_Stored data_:
● ● ● ● ●

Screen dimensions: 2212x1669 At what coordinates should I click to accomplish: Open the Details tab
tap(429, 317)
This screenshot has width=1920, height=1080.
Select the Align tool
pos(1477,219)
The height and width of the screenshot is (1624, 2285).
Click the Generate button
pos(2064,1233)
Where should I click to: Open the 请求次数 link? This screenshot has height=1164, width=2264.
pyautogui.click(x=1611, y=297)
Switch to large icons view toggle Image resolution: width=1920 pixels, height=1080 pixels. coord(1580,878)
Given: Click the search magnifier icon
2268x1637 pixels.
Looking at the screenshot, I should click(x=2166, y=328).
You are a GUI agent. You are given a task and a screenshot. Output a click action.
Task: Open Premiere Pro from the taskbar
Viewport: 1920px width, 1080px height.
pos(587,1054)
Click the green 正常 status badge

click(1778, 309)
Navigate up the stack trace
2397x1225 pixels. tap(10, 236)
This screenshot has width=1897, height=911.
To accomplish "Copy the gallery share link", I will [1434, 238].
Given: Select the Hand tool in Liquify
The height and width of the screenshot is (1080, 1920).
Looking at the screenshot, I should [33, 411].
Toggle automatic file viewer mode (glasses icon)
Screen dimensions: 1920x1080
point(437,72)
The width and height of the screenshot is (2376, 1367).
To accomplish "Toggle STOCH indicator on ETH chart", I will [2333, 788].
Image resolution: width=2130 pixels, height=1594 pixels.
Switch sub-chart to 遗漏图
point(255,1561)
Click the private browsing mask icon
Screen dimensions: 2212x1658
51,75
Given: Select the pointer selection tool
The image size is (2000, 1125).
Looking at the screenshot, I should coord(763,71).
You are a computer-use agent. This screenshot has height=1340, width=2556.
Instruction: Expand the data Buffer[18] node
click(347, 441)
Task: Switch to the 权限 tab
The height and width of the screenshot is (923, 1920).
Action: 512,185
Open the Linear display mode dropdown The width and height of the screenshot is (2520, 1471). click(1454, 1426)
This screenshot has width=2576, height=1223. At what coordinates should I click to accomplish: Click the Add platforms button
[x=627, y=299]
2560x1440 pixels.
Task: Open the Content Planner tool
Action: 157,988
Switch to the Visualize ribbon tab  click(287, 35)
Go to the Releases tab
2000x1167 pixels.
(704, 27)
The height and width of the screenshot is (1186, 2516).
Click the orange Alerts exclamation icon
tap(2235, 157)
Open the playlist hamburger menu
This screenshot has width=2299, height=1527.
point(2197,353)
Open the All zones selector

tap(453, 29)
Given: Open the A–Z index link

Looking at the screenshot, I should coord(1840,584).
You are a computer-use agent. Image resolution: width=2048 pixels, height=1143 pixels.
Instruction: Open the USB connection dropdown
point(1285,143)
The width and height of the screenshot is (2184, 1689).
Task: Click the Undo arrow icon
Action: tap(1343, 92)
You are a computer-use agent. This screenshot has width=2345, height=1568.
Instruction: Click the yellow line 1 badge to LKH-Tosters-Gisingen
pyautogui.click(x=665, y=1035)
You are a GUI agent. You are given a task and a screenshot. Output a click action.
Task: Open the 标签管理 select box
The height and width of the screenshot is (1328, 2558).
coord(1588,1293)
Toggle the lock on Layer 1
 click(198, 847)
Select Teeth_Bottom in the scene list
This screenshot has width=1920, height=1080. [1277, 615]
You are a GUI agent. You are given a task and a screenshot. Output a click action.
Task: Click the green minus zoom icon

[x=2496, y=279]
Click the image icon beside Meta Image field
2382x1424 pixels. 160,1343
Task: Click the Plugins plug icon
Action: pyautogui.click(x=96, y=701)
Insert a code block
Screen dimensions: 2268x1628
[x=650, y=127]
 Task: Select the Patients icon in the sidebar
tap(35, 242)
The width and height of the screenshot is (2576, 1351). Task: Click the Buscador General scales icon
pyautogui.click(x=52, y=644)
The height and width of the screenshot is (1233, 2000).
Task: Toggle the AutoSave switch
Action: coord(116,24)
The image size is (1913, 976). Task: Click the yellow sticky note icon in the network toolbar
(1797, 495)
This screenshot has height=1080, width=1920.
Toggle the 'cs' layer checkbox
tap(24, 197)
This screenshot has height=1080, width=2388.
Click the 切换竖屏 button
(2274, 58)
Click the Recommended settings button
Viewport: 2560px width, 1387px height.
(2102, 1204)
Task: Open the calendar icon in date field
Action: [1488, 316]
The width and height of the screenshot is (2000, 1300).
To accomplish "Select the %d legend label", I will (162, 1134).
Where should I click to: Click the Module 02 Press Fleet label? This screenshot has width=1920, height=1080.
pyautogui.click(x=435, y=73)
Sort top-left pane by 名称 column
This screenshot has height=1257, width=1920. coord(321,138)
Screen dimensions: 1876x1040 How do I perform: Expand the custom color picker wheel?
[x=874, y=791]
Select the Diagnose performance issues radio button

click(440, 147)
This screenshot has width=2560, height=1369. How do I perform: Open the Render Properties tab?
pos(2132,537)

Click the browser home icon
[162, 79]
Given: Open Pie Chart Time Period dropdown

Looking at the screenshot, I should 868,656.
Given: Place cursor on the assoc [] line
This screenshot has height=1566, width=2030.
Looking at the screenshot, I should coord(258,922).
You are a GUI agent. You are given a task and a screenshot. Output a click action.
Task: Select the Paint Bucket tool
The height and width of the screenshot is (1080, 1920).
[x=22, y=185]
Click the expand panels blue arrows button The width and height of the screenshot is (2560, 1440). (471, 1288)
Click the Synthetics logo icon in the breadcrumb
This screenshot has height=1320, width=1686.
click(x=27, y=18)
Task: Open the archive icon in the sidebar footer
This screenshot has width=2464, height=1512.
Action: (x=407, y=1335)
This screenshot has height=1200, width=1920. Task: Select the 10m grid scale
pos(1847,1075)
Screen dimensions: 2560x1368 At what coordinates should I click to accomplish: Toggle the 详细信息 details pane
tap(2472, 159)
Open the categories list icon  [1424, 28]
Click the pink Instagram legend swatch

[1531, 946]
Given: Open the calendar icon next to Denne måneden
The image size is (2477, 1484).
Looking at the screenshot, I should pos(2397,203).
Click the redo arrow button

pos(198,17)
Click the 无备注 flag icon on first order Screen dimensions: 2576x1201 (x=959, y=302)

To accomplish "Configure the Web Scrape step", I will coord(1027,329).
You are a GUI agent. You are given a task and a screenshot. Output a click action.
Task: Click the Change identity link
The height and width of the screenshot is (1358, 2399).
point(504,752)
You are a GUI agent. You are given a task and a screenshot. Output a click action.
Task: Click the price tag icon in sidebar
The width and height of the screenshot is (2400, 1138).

● ● ● ● ●

Reply with the lines from the first line of the entries through the line that contains "Toggle automatic file", repeated exactly with both ends kept, and with nothing else.

_Answer for the task_:
Screen dimensions: 2212x1669 At what coordinates should I click to accomplish: Open the Details tab
tap(429, 317)
This screenshot has width=1920, height=1080.
Select the Align tool
pos(1477,219)
The height and width of the screenshot is (1624, 2285).
Click the Generate button
pos(2064,1233)
Where should I click to: Open the 请求次数 link? This screenshot has height=1164, width=2264.
pyautogui.click(x=1611, y=297)
Switch to large icons view toggle Image resolution: width=1920 pixels, height=1080 pixels. coord(1580,878)
Given: Click the search magnifier icon
2268x1637 pixels.
Looking at the screenshot, I should click(x=2166, y=328).
You are a GUI agent. You are given a task and a screenshot. Output a click action.
Task: Open Premiere Pro from the taskbar
Viewport: 1920px width, 1080px height.
pos(587,1054)
Click the green 正常 status badge

click(1778, 309)
Navigate up the stack trace
2397x1225 pixels. tap(10, 236)
This screenshot has width=1897, height=911.
To accomplish "Copy the gallery share link", I will [1434, 238].
Given: Select the Hand tool in Liquify
The height and width of the screenshot is (1080, 1920).
Looking at the screenshot, I should [33, 411].
Toggle automatic file viewer mode (glasses icon)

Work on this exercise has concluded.